02.Luke 1:5-8


Exposition
A faithful priestly family, Zechariah and Elizabeth, were living faithfully - “righteous before God” (v.6), that is, within the story line that governs Luke’s account. He carefully situates them in this story within the history of the world going around them. God’s work is this world, in this world, and for this world – “in the days of King Herod of Judea” (v.5).
“Righteous” means living in right relation to God and for right relations in the world God created. Far from a stuffy, priggish, rule-keeping fetish, righteousness is the freedom to live for God and from his good order and intentions for his world.
Just one problem: Elizabeth was barren! A curse from the world’s point of view, though from the story line of divine promise from which Luke worked, just where she needed to be.
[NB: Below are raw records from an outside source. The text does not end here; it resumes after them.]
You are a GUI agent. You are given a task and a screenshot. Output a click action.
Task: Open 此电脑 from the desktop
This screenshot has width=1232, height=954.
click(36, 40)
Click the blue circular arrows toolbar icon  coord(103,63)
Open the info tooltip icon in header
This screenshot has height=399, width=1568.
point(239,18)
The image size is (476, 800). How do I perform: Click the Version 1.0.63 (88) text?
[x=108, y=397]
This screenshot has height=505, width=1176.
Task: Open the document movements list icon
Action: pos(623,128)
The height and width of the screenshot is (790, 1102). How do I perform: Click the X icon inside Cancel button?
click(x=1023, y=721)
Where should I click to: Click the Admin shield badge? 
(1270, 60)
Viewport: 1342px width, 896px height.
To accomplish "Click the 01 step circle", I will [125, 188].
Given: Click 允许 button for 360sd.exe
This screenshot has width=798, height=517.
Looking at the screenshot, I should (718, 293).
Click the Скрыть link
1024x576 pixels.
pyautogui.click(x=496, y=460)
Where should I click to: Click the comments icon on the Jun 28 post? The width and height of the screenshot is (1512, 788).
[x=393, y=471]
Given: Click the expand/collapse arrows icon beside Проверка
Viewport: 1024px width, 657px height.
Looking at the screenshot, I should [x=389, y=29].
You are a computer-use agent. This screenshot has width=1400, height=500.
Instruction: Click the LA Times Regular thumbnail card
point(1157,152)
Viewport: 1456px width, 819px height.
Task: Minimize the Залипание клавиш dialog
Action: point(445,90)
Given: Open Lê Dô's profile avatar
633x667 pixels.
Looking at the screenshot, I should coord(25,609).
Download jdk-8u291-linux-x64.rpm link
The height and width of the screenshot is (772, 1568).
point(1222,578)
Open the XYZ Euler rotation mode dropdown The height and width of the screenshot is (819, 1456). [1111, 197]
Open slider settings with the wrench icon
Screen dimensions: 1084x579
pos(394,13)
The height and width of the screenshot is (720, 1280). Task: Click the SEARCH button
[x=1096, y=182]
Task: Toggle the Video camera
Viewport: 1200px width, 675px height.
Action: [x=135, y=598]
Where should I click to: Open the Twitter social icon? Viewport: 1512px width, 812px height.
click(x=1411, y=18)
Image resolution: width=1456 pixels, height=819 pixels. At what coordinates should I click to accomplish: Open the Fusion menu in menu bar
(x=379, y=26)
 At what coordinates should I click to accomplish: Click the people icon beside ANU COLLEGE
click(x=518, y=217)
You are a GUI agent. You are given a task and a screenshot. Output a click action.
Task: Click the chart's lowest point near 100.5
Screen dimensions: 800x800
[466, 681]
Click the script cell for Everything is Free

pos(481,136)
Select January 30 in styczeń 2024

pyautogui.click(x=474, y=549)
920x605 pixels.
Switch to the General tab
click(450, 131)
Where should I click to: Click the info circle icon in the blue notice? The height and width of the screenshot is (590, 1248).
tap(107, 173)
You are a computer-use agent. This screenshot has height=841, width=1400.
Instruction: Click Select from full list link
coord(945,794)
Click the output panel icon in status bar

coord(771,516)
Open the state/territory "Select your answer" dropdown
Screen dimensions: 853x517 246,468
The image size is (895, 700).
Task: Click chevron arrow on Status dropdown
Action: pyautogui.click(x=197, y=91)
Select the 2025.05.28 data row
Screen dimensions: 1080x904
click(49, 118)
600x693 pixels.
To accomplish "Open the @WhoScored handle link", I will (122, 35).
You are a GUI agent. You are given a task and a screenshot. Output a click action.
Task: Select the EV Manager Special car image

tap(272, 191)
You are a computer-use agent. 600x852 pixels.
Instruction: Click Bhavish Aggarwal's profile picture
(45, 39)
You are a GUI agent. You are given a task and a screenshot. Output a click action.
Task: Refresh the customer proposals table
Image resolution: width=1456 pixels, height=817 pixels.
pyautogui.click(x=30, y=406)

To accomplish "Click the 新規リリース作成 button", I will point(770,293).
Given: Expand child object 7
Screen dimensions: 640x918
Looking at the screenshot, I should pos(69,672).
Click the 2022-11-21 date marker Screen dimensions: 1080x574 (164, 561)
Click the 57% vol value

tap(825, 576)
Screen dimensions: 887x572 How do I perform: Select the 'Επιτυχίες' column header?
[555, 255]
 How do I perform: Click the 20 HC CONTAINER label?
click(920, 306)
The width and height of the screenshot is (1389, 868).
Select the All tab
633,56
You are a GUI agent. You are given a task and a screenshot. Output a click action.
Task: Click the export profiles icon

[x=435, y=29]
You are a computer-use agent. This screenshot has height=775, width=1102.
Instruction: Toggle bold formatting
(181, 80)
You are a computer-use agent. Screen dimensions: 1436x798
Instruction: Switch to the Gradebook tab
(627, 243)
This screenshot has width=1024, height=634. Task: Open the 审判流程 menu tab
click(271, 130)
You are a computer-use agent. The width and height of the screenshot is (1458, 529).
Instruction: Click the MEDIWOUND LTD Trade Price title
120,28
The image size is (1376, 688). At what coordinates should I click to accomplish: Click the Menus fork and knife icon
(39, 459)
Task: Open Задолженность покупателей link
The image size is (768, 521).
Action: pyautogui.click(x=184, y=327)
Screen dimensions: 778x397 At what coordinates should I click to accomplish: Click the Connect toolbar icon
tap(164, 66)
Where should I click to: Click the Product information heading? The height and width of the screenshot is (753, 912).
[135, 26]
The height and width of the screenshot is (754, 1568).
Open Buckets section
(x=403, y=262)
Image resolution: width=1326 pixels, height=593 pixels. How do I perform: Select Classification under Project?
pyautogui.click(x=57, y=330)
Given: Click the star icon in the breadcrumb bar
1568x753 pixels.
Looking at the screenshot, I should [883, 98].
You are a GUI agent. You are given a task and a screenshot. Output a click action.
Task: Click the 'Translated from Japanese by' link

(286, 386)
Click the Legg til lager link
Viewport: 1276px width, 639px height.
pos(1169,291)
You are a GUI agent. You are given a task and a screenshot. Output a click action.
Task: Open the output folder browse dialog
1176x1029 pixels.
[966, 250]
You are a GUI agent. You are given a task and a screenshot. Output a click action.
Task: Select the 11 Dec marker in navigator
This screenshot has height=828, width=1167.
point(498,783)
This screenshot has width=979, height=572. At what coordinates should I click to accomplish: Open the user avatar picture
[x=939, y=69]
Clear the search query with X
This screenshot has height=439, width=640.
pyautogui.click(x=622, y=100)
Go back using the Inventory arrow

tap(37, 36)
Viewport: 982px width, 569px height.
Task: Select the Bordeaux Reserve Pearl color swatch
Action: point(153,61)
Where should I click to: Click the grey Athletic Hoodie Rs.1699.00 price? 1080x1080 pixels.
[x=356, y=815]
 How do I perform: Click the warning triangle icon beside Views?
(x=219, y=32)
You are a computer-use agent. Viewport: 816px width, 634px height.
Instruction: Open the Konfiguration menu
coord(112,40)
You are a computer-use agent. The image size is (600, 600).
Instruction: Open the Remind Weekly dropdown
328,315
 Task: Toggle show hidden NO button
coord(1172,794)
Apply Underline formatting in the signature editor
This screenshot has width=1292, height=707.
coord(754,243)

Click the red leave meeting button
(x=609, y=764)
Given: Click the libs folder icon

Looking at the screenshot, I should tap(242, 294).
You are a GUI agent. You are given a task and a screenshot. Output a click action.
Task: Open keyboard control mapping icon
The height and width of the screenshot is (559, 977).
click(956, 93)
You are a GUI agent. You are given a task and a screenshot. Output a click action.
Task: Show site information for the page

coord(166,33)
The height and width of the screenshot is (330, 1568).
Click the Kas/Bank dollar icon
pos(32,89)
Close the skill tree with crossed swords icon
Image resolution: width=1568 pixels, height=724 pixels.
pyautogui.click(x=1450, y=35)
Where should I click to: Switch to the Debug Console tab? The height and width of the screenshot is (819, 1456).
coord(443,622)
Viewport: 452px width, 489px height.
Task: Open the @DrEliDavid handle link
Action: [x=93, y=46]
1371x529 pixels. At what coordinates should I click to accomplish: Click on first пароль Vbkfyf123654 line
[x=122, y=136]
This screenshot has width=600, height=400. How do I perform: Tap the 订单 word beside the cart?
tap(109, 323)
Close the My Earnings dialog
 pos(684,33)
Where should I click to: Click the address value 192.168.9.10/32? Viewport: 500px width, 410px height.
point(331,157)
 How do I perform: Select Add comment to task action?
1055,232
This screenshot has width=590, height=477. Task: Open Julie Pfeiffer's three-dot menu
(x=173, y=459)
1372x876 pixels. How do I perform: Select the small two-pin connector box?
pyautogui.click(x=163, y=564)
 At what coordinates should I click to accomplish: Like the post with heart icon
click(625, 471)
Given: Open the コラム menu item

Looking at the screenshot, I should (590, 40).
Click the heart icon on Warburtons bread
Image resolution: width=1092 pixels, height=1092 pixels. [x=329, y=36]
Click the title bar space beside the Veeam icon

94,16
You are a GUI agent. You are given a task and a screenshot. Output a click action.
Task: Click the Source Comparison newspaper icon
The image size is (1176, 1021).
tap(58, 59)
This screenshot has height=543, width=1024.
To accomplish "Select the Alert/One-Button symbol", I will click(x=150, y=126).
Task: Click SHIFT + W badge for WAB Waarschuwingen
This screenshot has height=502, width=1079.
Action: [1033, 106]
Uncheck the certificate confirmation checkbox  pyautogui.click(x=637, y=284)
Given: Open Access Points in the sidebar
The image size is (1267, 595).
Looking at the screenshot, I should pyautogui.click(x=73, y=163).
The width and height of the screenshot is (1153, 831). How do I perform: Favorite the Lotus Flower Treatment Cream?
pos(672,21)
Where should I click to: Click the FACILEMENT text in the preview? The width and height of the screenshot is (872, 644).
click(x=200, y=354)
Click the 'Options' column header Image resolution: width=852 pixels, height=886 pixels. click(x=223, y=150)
A barren “mother” of Israel, Elizabeth takes her place alongside Sarah (Gen.11:30), Rebekah (Gen.25:21), Rachel (Gen.29:31), and Hannah (1 Sam.2:5), as those who received from God new life from their deadness.

Reflection
Dietrich Bonhoeffer understood well that “God’s work is this world, in this world, and for this world”: “What matters is not the beyond but this world, how it is created and preserved, is given laws, reconciled, and renewed. What is beyond this world is meant, in the gospel, to be there for this world” (Bonhoeffer, Dietrich. Letters and Papers from Prison (Dietrich Bonhoeffer Works) (p. 363). Fortress Press. Kindle Edition).

Elizabeth’s and her predecessors’ receipt of new life from God in spite of their barrenness prefigures Jesus’ own resurrection from the dead.